**Aim**
Show each line of the rows below that contains the string "range". Only matches with the same capitalization count.

Word and element pointing entries:
══════════
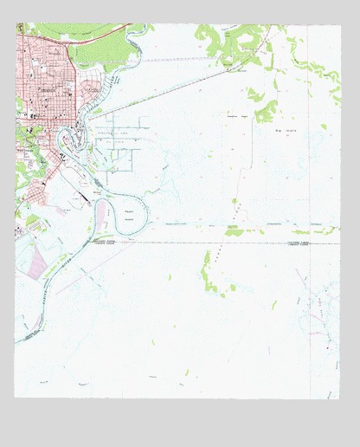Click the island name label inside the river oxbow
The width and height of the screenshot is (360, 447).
point(129,213)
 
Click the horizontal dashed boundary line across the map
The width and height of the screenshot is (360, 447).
point(216,243)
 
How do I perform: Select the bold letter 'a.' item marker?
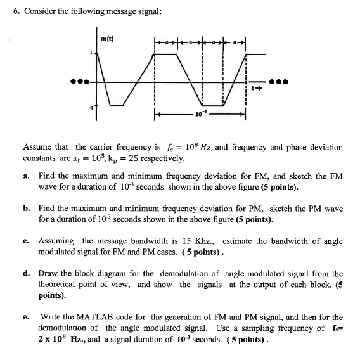pos(26,174)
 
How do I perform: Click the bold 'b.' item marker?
pos(26,208)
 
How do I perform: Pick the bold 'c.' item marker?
pos(26,241)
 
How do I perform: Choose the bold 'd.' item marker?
pos(26,273)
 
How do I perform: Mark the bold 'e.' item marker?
pos(26,317)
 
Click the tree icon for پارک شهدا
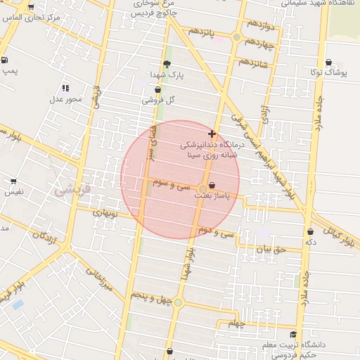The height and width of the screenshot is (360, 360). point(167,64)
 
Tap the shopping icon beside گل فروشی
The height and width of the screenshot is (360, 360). point(157,90)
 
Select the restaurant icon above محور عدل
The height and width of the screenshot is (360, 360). point(65,88)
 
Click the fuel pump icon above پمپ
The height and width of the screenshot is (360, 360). point(6,60)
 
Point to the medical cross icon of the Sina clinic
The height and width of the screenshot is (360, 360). point(212,133)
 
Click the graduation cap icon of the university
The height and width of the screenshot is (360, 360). point(293,334)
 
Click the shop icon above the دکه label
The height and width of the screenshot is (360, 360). point(310,231)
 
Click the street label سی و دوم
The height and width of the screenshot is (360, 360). point(214,230)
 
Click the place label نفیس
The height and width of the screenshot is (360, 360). point(13,191)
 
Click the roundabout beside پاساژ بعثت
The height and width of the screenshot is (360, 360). point(203,188)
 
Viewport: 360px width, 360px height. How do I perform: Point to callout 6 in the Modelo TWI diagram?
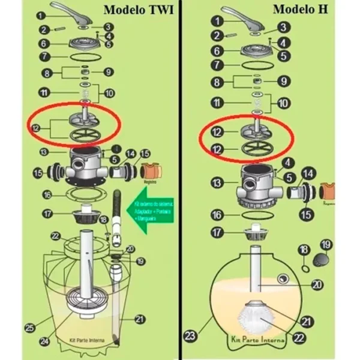click(x=44, y=44)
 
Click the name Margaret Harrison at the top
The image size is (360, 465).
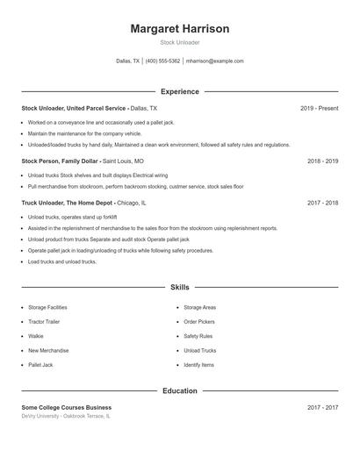pyautogui.click(x=180, y=29)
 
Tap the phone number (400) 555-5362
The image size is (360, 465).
pyautogui.click(x=162, y=61)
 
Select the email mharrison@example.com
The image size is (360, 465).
pyautogui.click(x=214, y=61)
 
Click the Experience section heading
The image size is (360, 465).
pyautogui.click(x=180, y=91)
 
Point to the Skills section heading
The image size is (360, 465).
pyautogui.click(x=180, y=287)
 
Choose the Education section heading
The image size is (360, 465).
pyautogui.click(x=180, y=390)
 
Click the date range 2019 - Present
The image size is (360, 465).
pyautogui.click(x=319, y=108)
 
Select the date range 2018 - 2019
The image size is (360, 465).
pyautogui.click(x=323, y=161)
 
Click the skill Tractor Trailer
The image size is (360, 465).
pyautogui.click(x=45, y=322)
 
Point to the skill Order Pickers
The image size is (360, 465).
pyautogui.click(x=198, y=322)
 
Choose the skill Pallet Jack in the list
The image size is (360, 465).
pyautogui.click(x=40, y=364)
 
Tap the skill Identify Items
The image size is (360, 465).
pyautogui.click(x=198, y=364)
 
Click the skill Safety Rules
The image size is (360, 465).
pyautogui.click(x=198, y=336)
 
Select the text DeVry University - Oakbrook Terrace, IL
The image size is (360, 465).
pyautogui.click(x=66, y=416)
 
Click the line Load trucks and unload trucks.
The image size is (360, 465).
pyautogui.click(x=61, y=261)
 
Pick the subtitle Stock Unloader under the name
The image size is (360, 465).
pyautogui.click(x=180, y=42)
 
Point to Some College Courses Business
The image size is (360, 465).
pyautogui.click(x=67, y=407)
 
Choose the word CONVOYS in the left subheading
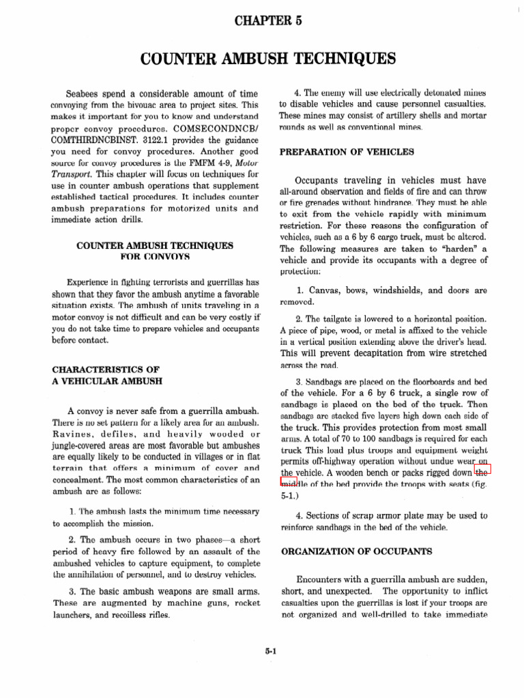coord(166,258)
══════════
**Response**
Click the date range 2019 - Present
Select the date range 2018 - 2019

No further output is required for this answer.